作品数なんてたかが知れているので「やっていた」というのもおこがましいとは思うが、持ち前の三日坊主根性を発揮してやらなくなったものから、技術がないなりに多少続いたものもあった。(ちなみに考察ブログ記事みたいなのは割りと肌にあっていたなとは今でも思う。)

ただどうも、自分の中での違和感みたいなものはどの表現手段をとっても拭えないままだった。


色々と手を出してようやく自覚できたこと


何が自分の中で違和感になっているのか。まずは周りの創作をしている人と自分を比べてみた。

周りの創作をしている人たちは、作品から受け取ったエネルギーをガソリンに精製して表現をしているように自分からは見えていて、それはもう一種のライフワークとして生活の中に溶け込んでいるように見えた。10のエネルギーをそのまま10のガソリンにして稼動している感じ。


引き換え自分は、受け取ったエネルギーをガソリンに精製するのだけれど、精製過程でエネルギーの一部が失われてしまって総量が減ってしまっている気がした。10のエネルギーがガソリンに精製されたら5になってる感じ。自分の感受性のクソさが原因の可能性もあるけど、ここに引っ掛かりを覚えた。

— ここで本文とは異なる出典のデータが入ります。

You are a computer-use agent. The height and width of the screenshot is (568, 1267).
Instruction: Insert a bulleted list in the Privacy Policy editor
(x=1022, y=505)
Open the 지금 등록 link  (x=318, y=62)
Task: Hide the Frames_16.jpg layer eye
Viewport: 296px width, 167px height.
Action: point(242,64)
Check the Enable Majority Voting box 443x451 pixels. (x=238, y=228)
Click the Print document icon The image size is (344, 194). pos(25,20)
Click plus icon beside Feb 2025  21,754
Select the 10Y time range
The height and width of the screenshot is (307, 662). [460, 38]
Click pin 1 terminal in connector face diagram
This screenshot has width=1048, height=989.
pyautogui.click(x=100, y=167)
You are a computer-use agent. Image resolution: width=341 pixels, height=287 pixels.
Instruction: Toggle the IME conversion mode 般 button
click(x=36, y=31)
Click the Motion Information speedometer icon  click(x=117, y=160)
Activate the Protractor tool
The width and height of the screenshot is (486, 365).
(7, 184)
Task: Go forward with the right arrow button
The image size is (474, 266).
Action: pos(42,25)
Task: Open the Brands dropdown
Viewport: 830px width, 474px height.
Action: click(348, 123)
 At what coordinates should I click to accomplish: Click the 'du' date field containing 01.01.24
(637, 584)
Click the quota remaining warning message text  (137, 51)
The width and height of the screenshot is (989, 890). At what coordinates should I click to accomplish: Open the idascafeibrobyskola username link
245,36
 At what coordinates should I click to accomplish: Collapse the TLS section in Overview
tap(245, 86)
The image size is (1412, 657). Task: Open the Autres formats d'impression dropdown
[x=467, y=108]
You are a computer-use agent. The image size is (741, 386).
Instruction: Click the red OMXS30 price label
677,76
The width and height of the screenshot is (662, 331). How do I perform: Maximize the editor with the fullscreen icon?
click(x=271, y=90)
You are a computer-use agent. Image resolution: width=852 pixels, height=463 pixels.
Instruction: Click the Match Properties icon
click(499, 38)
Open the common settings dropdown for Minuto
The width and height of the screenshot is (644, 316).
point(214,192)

そもそも二次創作活動って自分の「好き!」を表現したい、が動機の源泉だという人が大多数だと思う。周りの創作をしている人もそういう人が多く見えたのだけど、振り返ってみると自分はちょっと違っていたのかもしれない。「生産性のない、表現するもののないオタクのままでいるのは嫌だ、怖い」みたいなマイナスの動機が、「好きを表現したい!」といったプラスの動機よりも割合的に大きかったのかなと思う。

前述したように、自分は自分自身の動機がプラマイごっちゃまぜであることそのものには自覚的だったけど、動機のプラマイの割合を自覚できていなかったのが違和感の正体だったのかなと。そして割合の大きなマイナス動機が、作品からのエネルギーをガソリンに精製する際に何割かを虚空に持っていってしまっていたのかなと考えると、自分なりに腑に落ちたような気がした。

自覚的になった上であらためて考えると、自分がしたかったことは「二次創作や表現ができるオタクになること」ではなくて「他のオタクの下位互換なのでは」みたいな恐怖や焦りを解消することだったのかもしれない。

その恐怖や焦りを解消するために「二次創作や表現ができるオタクになること」は手段のひとつではあるので、よく巷で言われる「目的と手段が逆転していた」のではないか。
その上で別の手段を考えてみようとしてみたときに、そもそも自分にも10のエネルギーを10でガソリンにしているような体験が本当に今まで無かったのか思い返してみた。


自分にもあったもの


自分はヘタクソでも歌うのが好きだ。友人とのカラオケも好きだし、毎月必ずヒトカラに行っている。そんなカラオケ絡みで印象的な出来事があった。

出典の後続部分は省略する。